Slurm Job Tasks

Slurm encapsulates resources using the idea of jobs and tasks. A job can span multiple compute nodes and is the sum of all task resources. Tasks are a subset of resources in a job and can only exists on a single compute node. In practice you build a job based on the number of tasks you want to run, in parallel, and how many resources you want for each task.

The --ntasks flag is the number of tasks in a job or job step.

When used in a SBATCH script, it specifies the maximum amount of tasks that can be executed in parallel (at the same time). It also dictates how many resources are assigned to the job.

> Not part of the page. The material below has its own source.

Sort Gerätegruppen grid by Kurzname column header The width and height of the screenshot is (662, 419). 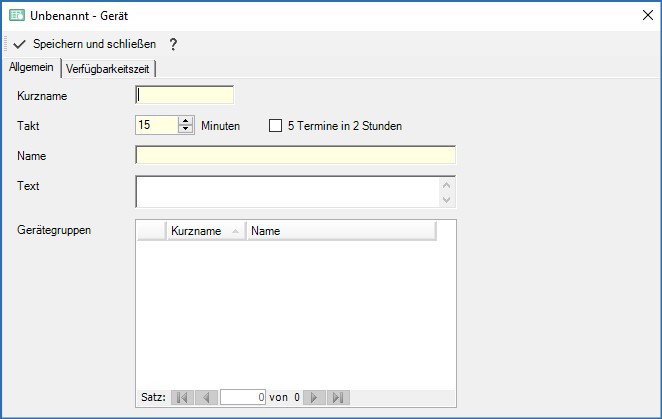tap(205, 231)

When --ntasks is greater then 1 a job may be assigned multiple nodes but the size of any 1 task can’t exceed a single node. When --ntasks is exactly 1, the default, the submission script will use all resources assigned to the job without needing to use the srun command.

The default behavior of submission scripts is to use all the assigned resources of the first node in the job. This is non-blocking and doesn’t count against your maximum number of concurrent tasks.

The srun Command

srun is the Slurm command used to launch tasks within a job. These tasks may run on the same node as the submission script or on a different node assigned to the current job.

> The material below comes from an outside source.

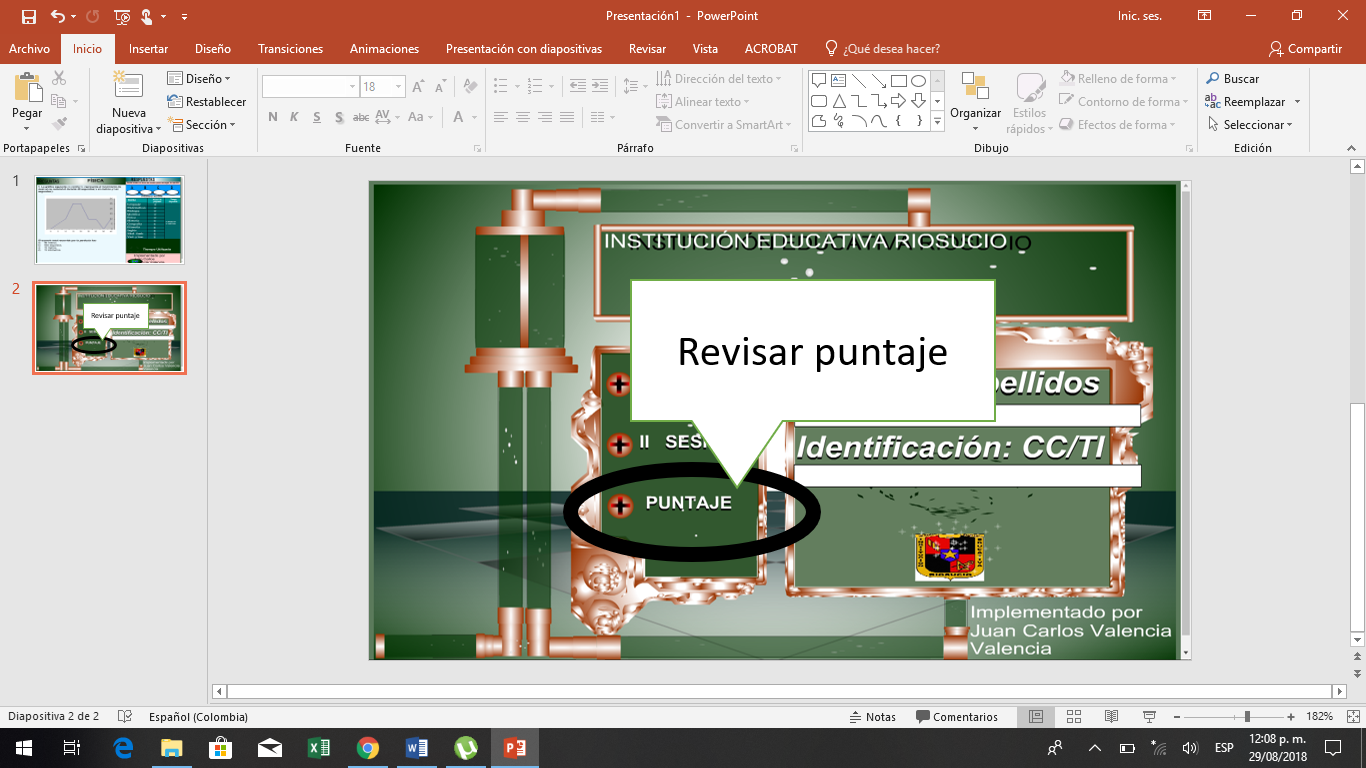Start slideshow from status bar icon
The height and width of the screenshot is (768, 1366).
(1149, 717)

Slurm records metrics about jobs and includes individualized metrics for each task. This is useful for profiling things such as memory usage of different parts of a job. These metrics can be accessed, once a job is completed, with the sacct command and the job id number.

Another way to use srun is directly from the login node without a job submission script. This will interactively run a program on a compute node and return it’s output directly to your terminal. In the background Slurm takes the srun call and automatically creates a job. This is great for interactive work but falls flat when you need to wait in queue or want to be able to close your terminal.

Program Execution with srun

Example 1: Execute the same job step twice

#!/bin/bash

#SBATCH --job-name=TestJob
#SBATCH --ntasks=2
#SBATCH --time=00:01:00

srun echo "Hello!"

Output

Hello
Hello

Explanation

--ntasks=2 is equal to 2 processes. Which means the number of things or tasks to carry out. Because, two tasks are specified in the job steps section, srun echo "Hello!" will be executed twice.

The two tasks don’t run in parallel.

Example 2: Running jobs interactively with srun command

  1. Login to Discovery and create the file program.py within your home directory and paste the code below then save.

Python script (program.py)

txt = "Running jobs interactively with srun command"
print(txt)
  1. Load the python module. You can run the module spider python command to choose from the list of all python versions on Discovery.

module load spack/2022a  gcc/12.1.0-2022a-gcc_8.5.0-ivitefn python/3.9.12-2022a-gcc_12.1.0-ys2veed
  1. After the python module is loaded, the python script can be executed on the compute nodes using the srun command.

srun -n 1 --time=00:10:00 --partition=normal python program.py

The -n flag specifies the number of tasks (--ntasks) to run followed by the --time flag, for the duration and the --partition flag, for what partition(normal, backfill, interactive, so on. ) to run your job in.

Output

Running jobs interactively with srun command

You should see the output above printed on console after successfully executing the srun command.